VSCode Bug ID Extension

This is an extension for the Visual Studio Code (VSCode) IDE.

It shows bug details when placing the mouse cursor over a bug identifier.

Features

• Highlighting of the bug IDs in the text (underlined).
• Displays a tooltip with bug details and a link pointing to the bug tracking system to see more details.
• It works in all files, documentation, source code, change logs...

Supported bug identifiers

For more details see the list of abbreviations used in openSUSE.

Authentication

Some systems or bugs can be accessed anonymously without any authentication. However, authentication might still increase the allowed request rate limit.

GitHub

Anonymous access to GitHub API allows 60 requests per hour. Limit for the authenticated requests is 5000 requests per hour.

To authenticate to GitHub click the "Sign in to GitHub" link displayed in the warning message displayed when reaching the limit for the anonymous requests. Or you can authenticate anytime by opening the command palette (Ctrl+Shift+P) and selecting the "Bug ID: Request GitHub authentication" command. When asked confirm the access to GitHub for the extension.

The extension requests read only access for all public data, but it still works even without that, the authentication is only needed to increase the API request rate limit.

Bugzilla

Bugzilla systems in general allow anonymous access, but some bug reports require authentication. And some bugs might be accessible only to specific persons or teams. For example the security bugs might be accessible only to the security team.

To create an API key and import it to the extension settings just click the displayed links in a tooltip for a Bugzilla identifier.

Or go to the Bugzilla preferences page, click your account name at the top of the page and select the "Preferences" option. Switch to the "API KEYS" tab and create a new API key. Then open the command palette (Ctrl+Shift+P) and select the "Bug ID: Manage API tokens" command. Then select the appropriate Bugzilla instance in the list and enter the API key.

SUSE Jira

SUSE Jira requires authenticated access. To create an API key and import it to the extension settings click the displayed links for a Jira issue identifier.

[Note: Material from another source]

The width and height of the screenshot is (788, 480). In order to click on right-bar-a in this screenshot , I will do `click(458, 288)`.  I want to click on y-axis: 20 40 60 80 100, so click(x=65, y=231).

Alternatively open your user profile page in Jira and select the "Personal Access Tokens" item in the left menu and then click the "Create token" button in the top right corner. Then open the command palette (Ctrl+Shift+P) and select the "Bug ID: Manage API tokens" command. Then select the "SUSE Jira" entry in the list and enter the API key.

NIST CVE

Anonymous access allows 5 requests during 30 seconds. Authenticated access is not implemented.

Storing the API tokens

The API tokens are stored in the VSCode using the SecretStorage. That means the tokens are stored in encrypted form and are not synchronized across machines. So you have to repeat the token configuration on every machine you use.

In Linux it uses the GNOME keyring or the KDE kwallet as the storage backend. See more details in the VSCode documentation if you have some troubles with this.

Token manager

The token manager manages the stored API authentication tokens for various bug tracking systems. Open the command palette (Ctrl+Shift+P) and select the "Bug ID: Manage API tokens" command to start the token manager.

Select a bug tracking system in the list to add or edit its API token. If you want to delete an API token then use an empty value. To delete all stored API tokens select the "Delete all API tokens" option.

Although the API tokens are stored securely you should still be careful which applications or extensions you install on your machine. A malicious app could still access any stored data on your machine.

Before uninstalling the extension it is recommended to delete all stored API keys. If you do not use the API keys elsewhere then it is also recommended to revoke or delete them in the respective systems.